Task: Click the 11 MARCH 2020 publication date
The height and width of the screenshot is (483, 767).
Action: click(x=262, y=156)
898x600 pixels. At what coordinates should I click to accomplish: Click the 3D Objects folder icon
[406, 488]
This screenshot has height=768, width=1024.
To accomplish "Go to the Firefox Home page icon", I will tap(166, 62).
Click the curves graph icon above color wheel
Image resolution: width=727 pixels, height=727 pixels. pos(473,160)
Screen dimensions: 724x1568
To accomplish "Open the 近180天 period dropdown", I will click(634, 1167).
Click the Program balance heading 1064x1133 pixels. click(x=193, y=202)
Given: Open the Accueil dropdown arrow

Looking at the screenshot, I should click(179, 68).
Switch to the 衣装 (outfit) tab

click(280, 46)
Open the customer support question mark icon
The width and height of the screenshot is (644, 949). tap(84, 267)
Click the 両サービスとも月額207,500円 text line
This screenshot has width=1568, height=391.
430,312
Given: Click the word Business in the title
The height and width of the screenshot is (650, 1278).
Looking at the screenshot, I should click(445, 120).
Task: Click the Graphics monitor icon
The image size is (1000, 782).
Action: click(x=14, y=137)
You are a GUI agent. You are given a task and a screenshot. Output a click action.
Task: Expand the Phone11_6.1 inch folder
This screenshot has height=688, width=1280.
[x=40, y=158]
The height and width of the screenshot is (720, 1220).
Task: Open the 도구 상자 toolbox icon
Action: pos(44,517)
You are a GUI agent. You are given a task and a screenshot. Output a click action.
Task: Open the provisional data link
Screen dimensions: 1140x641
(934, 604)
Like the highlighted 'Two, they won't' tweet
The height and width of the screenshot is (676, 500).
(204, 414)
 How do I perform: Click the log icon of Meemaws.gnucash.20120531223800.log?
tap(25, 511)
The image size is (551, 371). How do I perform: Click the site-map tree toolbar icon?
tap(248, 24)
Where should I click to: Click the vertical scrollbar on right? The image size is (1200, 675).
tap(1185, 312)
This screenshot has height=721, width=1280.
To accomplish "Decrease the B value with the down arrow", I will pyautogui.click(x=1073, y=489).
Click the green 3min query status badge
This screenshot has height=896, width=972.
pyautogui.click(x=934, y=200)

● **Task to carry out**: Above are the records; print exactly the lines from the line with "Click the Program" to the line with "Given: Click the word Business in the title", including both, and nothing else.

● **Written answer**:
Click the Program balance heading 1064x1133 pixels. click(x=193, y=202)
Given: Open the Accueil dropdown arrow

Looking at the screenshot, I should click(179, 68).
Switch to the 衣装 (outfit) tab

click(280, 46)
Open the customer support question mark icon
The width and height of the screenshot is (644, 949). tap(84, 267)
Click the 両サービスとも月額207,500円 text line
This screenshot has width=1568, height=391.
430,312
Given: Click the word Business in the title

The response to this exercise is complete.